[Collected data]
--*--
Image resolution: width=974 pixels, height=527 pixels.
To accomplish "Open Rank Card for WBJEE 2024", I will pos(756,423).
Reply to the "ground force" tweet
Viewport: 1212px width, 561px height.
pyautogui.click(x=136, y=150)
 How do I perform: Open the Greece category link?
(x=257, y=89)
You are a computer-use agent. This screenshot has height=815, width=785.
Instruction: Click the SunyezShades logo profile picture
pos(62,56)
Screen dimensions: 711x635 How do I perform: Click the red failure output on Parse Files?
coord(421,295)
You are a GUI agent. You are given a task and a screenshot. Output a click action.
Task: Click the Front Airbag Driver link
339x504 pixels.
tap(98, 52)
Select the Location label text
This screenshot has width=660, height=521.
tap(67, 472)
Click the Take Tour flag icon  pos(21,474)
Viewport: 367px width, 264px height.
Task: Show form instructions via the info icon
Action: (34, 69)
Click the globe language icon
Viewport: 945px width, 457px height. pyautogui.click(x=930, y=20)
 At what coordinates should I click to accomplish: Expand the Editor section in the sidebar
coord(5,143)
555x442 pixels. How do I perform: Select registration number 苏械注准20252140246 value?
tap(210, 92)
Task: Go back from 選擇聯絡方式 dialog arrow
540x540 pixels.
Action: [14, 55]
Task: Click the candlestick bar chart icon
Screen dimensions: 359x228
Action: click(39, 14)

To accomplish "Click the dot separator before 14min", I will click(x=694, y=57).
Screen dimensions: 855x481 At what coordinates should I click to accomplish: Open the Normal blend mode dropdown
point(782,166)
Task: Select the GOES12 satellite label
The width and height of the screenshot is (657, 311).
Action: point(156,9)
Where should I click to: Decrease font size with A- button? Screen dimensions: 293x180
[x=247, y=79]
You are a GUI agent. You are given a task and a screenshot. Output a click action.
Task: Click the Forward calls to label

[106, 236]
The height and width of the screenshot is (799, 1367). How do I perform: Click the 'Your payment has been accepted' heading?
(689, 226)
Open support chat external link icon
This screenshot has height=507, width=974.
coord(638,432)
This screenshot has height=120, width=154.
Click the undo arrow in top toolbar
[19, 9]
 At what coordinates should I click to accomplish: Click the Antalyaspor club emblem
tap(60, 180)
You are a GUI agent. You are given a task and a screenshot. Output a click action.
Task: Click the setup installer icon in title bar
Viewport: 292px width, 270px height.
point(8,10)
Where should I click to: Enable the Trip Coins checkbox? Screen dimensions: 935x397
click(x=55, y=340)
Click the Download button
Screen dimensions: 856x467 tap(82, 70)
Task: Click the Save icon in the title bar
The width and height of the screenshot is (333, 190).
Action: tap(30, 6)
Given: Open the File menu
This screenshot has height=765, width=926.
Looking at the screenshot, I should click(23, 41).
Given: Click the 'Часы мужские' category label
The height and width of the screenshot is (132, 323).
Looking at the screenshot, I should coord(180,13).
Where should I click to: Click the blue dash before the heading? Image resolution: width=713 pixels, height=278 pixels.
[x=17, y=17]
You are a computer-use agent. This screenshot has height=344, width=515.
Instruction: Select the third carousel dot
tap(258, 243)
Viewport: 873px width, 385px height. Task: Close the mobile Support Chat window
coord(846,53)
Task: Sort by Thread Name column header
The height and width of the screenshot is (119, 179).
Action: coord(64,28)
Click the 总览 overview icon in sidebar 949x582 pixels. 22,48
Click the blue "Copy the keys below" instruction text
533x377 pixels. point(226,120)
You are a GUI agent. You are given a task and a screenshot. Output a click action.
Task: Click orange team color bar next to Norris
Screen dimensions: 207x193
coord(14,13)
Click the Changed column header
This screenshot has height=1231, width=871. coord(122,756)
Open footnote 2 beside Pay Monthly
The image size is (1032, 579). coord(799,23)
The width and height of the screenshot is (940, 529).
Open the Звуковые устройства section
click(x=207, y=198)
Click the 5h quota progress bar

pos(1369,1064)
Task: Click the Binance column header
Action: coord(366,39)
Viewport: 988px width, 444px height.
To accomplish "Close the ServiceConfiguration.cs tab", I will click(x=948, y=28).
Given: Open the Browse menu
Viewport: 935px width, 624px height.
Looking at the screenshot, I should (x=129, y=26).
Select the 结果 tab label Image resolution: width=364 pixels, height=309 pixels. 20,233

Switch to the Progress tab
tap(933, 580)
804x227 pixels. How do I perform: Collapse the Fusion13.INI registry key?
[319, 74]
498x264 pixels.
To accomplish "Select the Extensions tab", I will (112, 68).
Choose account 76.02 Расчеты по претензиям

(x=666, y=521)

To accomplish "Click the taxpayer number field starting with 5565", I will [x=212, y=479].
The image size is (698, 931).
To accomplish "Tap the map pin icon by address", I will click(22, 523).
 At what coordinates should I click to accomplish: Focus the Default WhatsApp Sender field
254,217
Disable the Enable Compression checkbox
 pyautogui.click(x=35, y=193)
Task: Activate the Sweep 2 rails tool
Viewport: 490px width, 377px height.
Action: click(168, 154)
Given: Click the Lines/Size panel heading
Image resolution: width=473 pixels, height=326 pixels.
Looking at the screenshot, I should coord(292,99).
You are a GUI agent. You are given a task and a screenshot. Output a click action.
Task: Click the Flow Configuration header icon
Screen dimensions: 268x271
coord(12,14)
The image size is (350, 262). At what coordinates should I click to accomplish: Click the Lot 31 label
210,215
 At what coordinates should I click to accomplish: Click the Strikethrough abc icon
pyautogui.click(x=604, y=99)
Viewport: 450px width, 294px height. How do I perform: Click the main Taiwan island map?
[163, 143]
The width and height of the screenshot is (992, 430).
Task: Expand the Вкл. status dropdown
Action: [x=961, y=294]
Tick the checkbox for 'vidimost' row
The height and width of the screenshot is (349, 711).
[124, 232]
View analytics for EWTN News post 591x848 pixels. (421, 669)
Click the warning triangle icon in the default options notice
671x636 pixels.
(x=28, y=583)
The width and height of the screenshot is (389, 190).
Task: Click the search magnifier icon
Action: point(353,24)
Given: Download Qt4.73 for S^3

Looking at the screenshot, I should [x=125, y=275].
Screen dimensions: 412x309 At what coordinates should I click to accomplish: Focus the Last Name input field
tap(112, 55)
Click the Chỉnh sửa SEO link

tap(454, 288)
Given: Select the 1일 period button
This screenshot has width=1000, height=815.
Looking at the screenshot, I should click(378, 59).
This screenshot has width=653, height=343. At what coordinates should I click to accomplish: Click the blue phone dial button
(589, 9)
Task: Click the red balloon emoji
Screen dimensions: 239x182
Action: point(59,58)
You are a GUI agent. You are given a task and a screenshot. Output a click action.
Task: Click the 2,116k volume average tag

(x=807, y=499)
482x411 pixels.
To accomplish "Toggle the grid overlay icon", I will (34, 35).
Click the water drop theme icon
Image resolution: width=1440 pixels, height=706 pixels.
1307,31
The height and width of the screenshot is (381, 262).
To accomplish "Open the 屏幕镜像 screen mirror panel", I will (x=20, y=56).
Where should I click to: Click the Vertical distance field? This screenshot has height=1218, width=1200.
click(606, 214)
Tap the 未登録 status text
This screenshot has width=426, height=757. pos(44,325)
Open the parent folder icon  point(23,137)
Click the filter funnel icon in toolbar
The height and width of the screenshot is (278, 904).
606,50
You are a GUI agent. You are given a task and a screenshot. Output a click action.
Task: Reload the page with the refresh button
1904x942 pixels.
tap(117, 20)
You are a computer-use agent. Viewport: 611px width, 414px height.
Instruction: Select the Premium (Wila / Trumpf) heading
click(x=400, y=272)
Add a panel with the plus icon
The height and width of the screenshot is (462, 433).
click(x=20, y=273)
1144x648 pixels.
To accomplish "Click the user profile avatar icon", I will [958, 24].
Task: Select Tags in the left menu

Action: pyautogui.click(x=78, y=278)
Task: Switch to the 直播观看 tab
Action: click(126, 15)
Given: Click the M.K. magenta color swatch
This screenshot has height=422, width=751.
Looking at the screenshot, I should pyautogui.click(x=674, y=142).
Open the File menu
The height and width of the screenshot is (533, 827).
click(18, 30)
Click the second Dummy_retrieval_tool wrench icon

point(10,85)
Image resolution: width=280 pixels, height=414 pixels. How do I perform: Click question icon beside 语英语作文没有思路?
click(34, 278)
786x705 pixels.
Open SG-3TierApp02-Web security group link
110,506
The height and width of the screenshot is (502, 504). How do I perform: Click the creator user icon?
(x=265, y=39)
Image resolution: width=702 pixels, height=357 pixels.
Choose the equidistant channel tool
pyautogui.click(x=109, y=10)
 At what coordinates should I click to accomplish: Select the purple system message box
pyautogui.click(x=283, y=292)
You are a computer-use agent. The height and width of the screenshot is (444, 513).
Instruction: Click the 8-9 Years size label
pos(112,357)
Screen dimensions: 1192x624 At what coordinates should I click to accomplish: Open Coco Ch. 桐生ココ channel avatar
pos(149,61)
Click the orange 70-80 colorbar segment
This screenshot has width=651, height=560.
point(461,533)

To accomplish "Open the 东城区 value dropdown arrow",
--*--
▸ Task requirements
From the records above, repeat exactly the lines from the one with "This screenshot has height=507, width=974." through the one with "Given: Open the File menu", both included.

▸ Solution to this task
This screenshot has height=507, width=974.
coord(638,432)
This screenshot has height=120, width=154.
Click the undo arrow in top toolbar
[19, 9]
 At what coordinates should I click to accomplish: Click the Antalyaspor club emblem
tap(60, 180)
You are a GUI agent. You are given a task and a screenshot. Output a click action.
Task: Click the setup installer icon in title bar
Viewport: 292px width, 270px height.
point(8,10)
Where should I click to: Enable the Trip Coins checkbox? Screen dimensions: 935x397
click(x=55, y=340)
Click the Download button
Screen dimensions: 856x467 tap(82, 70)
Task: Click the Save icon in the title bar
The width and height of the screenshot is (333, 190).
Action: tap(30, 6)
Given: Open the File menu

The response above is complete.